A common interpretation of load testing is to test the whole system considering various user behaviors. This results in long-lasting and highly resource-consuming tests often requiring manual intervention. While this approach turned out to be challenging in the past, load testing has become infeasible in modern software engineering due to new principles like DevOps, new processes like continuous integration and continuous delivery and finally, new architectures like microservices. Existing approaches address this challenge by automating generation or execution of load tests. However, they do not cover the whole problem. In particular, maintenance of load tests over evolving systems and user behavior is missing as well as support for microservice architectures.

With ContinuITy, we are going to re-enable load testing in the scenario of modern software engineering. Since continuous integration pipelines require automation, we target automation of the load testing process by building on the existing WESSBAS approach for workload recording and on BenchFlow for test execution. We evolve the recorded workload models over changing usage behavior and system interfaces in order to provide realistic and constantly executable load tests based on the workload models. Manual changes in the workload models are allowed and retained during model evolution. Taking microservices into account, we are going to modularize the load tests and enrich them with contextual information.

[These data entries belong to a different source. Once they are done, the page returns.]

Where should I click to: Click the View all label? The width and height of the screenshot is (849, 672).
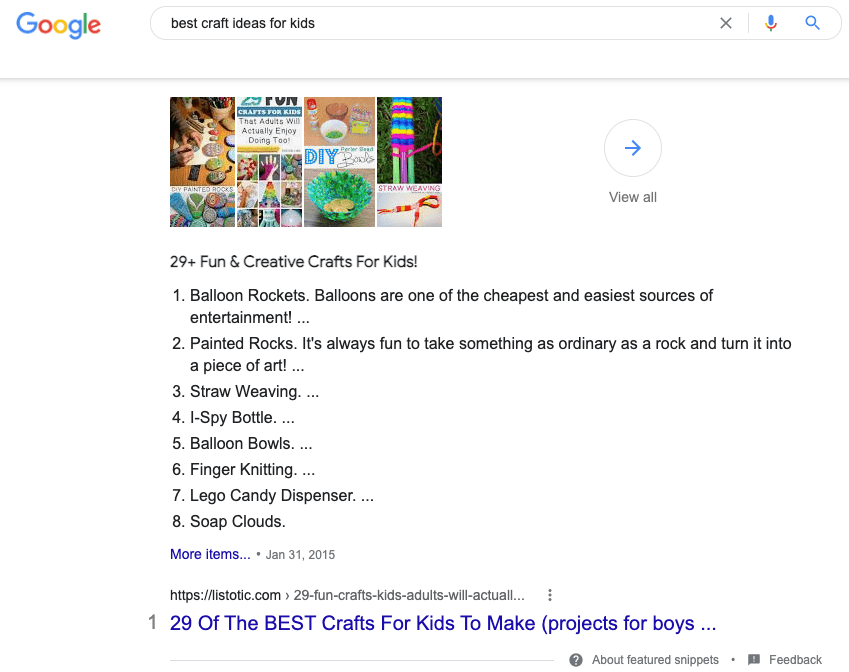pos(632,197)
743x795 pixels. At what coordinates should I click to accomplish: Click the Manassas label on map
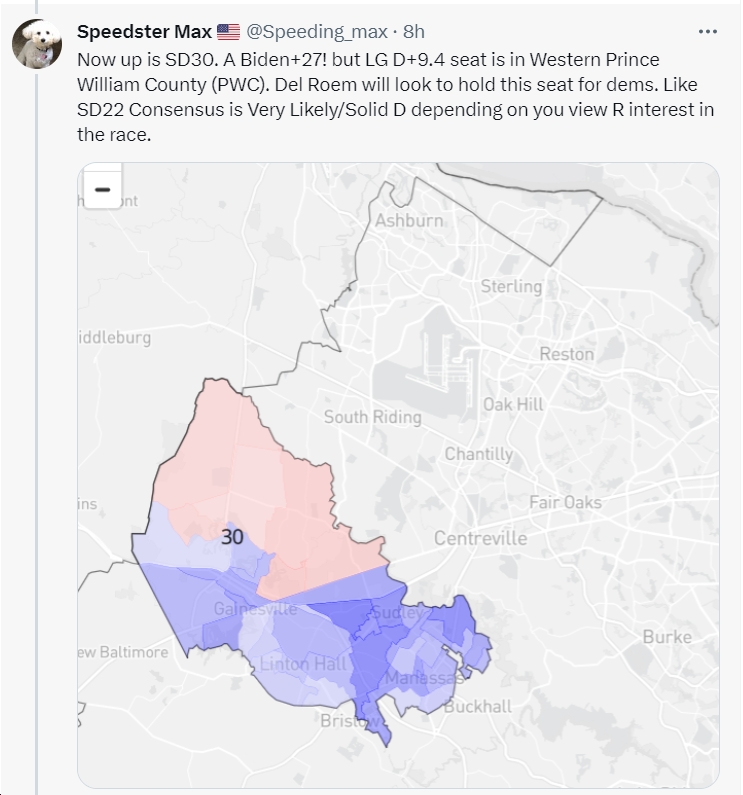(424, 677)
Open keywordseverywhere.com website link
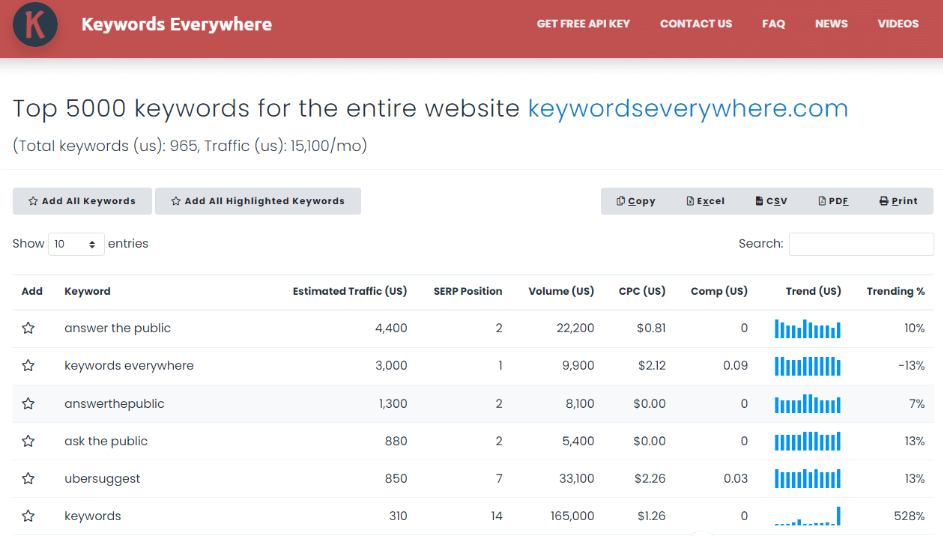Image resolution: width=943 pixels, height=536 pixels. [687, 109]
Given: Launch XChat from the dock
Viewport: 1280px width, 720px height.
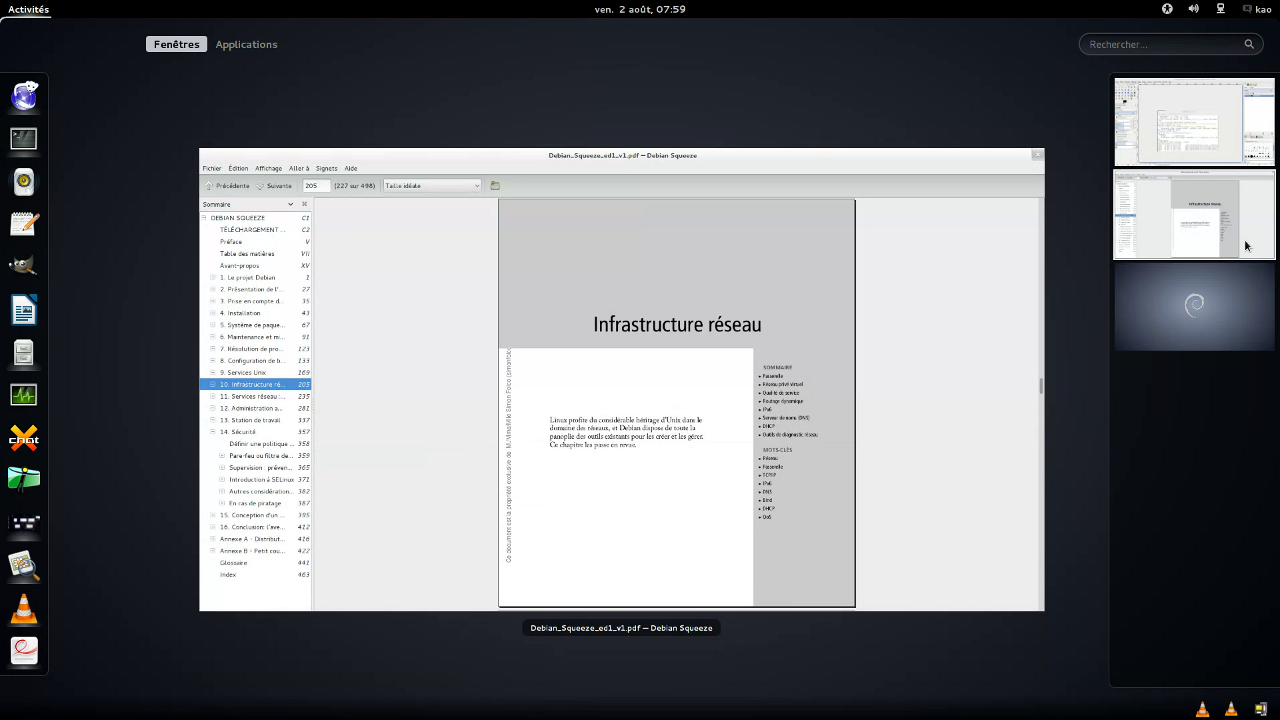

This approach minimizes the test overhead, since it enables to execute small, microservice-grained load tests focusing on a specific context. In addition, composing context-specific load tests facilitates proactive load testing. In order to minimize the test deployment size, as well, we introduce a new approach to performance stubbing. Concluding, we aim at realistic, automated and context-specific load testing that does not need significantly more resources than system-wide load testing but delay delivery significantly less and thus, is usable in modern software engineering.